Height, 4.9 mm.; width, 2.1 mm.
Seven specimens collected.
Kaitoa recta n.sp. (Fig. 39).
Shell small, outlines gently and evenly convex; spiral grooves developed towards anterior only, not punctate. Summit consists of a circular depression, its rim sharp. Apex visible at bottom of depression, at least in young specimens. Aperture narrow behind, widening considerably in front. Outer lip regularly convex when viewed ventrally. Inner lip very lightly convex over posterior third, then turning in rapidly towards columella. Columella smooth, long, thick, almost straight, tapering anteriorly, with thick outer edge bordering a narrow groove running back towards its insertion.
Height, 4.3 mm.; width, 2.0 mm.
Eight specimens collected. K. islandica Marwick has the columella arcuate, a differently shaped inner lip, and spirals over whole surface. K. haroldi Marwick is much larger and has the columella concave.
Atys (Aliculastrum) lacrimula n.sp. (Fig. 32).
Shell small, spire involute, summit perforated, posterior of aperture produced and notched.

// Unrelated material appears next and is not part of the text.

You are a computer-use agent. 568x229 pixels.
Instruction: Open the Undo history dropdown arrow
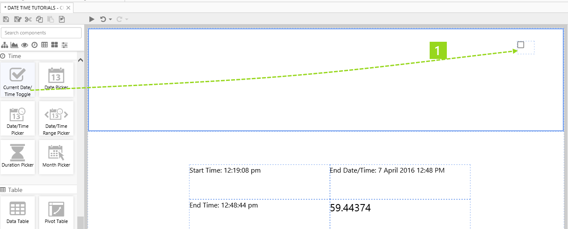[110, 19]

Posterior end of shell much narrower than anterior. Aperture extending whole length of shell, widening in front. Basal lip broadly rounded; columella thick, a weak fold appearing internally; outer lip almost straight, twisted, over behind and bearing a small fold near its insertion in apex. Body-whorl narrow behind, faintly concave towards posterior, expanding con-
siderably below, its outline broadly and gently rounded. Surfacewith, low, vertical, fairly regular growth-plications and faint spiral grooves, more numerous and closely spaced towards each extremity, elsewhere extremely faint and wide apart, apparently easily worn off. A moderate umbilical groove borders left of columella.
Height, 4.0 mm.; width, 2.0 mm.
Twelve specimens collected. This shell bears a striking resemblance to Volvulella dekayi (Lea) figured by Cossmann (Essais, pl. 4, figs. 1, 2, 1895), on which species Cossmann based his diagnosis of Volvulella. It is also reminiscent in general build of Retusa chipolana Dall from the Chipola Oligocene (Trans. Wag. Free Inst. Sc. Phil., vol. 3, pt. 6, pi. 59, fig. 9, 1903).
Cadulus zecaninus n.sp. (Fig. 18).
Shell small, surface perfectly smooth, shining; lightly curved, notably swollen at middle; outer side of shell curved almost uniformly, though straightening a little below; inner side straight below, swollen at middle, concave above that. Aperture broken, but apparently broadly oval; posterior opening circular, edge thin.
Length, 3.9 mm.; diameter (greatest), 0.95 mm.
Four specimens collected. Probably the “Cadulus delicatulus Suter” of Marshall's list.